見上げれば、青
「どうせ、私なんてっ、」
ここに居続けることが辛くなってきて、初対面の人の前で泣いている自分が情けなくて。
この場から離れようと、屋上を出ようと立ち上がった。
――と、その瞬間急に、身体中が冷える感覚。
呼吸が詰まる。息が、吸えない。
足元がぐらついて、きちんと立っていられない。
目の前が眩んで視線が定まらない。
え?目の前がぐるぐるしてる。
気持ち悪い。

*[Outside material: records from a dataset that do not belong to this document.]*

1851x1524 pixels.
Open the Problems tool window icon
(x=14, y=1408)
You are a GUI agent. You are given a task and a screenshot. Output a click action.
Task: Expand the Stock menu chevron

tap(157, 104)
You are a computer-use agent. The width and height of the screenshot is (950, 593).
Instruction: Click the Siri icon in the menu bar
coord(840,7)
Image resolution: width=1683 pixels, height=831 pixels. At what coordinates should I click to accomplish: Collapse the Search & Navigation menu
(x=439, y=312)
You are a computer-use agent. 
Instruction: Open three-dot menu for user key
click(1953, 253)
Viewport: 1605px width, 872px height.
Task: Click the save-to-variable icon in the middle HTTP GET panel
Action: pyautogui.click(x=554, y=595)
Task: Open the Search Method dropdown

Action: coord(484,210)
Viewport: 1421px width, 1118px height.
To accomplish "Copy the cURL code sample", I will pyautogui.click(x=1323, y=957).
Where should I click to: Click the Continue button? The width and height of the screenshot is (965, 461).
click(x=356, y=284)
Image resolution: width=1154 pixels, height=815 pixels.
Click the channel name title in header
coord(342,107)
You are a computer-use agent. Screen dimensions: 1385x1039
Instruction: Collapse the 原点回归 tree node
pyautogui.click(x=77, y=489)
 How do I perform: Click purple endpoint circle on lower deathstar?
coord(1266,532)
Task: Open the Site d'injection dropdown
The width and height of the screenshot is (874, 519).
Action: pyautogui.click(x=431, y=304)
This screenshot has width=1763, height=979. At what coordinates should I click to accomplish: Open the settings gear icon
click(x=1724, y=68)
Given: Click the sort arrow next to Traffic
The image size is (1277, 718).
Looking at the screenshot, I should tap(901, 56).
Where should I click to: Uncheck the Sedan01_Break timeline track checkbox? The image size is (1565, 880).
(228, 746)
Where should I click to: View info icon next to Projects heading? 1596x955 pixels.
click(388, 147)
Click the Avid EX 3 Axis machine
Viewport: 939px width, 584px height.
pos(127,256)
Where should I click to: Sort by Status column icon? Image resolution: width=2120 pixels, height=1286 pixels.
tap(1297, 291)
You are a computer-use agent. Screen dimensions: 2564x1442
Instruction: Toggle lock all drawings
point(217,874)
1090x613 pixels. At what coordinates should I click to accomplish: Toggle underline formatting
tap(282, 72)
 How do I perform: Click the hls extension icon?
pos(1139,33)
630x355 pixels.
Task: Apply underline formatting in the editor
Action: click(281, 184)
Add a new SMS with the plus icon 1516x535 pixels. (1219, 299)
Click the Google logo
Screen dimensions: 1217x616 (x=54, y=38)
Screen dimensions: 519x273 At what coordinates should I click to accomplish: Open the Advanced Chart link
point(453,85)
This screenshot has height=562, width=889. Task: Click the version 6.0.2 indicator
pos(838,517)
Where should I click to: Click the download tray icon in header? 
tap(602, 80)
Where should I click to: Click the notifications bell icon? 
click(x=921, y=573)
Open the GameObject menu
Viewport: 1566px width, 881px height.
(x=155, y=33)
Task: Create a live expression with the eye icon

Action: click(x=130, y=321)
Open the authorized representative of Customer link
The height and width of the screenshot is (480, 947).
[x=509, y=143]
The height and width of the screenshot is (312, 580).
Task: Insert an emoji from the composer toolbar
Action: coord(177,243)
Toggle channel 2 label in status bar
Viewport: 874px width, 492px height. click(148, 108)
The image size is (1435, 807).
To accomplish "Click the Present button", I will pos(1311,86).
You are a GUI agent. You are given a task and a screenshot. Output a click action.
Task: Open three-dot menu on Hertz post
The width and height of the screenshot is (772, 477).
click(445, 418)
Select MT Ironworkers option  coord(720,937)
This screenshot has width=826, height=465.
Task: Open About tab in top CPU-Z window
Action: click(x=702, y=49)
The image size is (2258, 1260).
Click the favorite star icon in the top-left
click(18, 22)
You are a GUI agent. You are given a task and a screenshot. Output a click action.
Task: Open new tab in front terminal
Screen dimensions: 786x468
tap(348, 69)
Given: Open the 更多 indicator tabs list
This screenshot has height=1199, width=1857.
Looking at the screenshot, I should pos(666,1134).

気持ち、わるい。
気付いた時には、全身に力が入らなくなってしまっていて。
視界がぐにゃりと歪む。
(どうしようっ、)
その時にはもう、足の踏ん張りも利かなくなってて。
眼前にはアスファルトが広がって。
――目の前は真っ暗になった。
冷たい風が、頬を撫でる。
あれか。遂にここは天国か。
いや、私が行くなら地獄か。
そうしている内にゆっくりと視界が開けて、それと同時に一、二度まばたきをしてみる。
広がるのは、白い景色。
白い…、天井?
鼻をくすぐる独特な香り。
(そうか、…)
鼻をさす消毒液の香りで、自分が今保健室にいることを知った。
たぶん私を覆ってる柔らかいものは布団だと思う。
私は今、保健室のベッドに横たわってるんだと思う。
(どうして?、)
何故、こんなオアシスみたいに涼しい保健室に、私はいるんだ。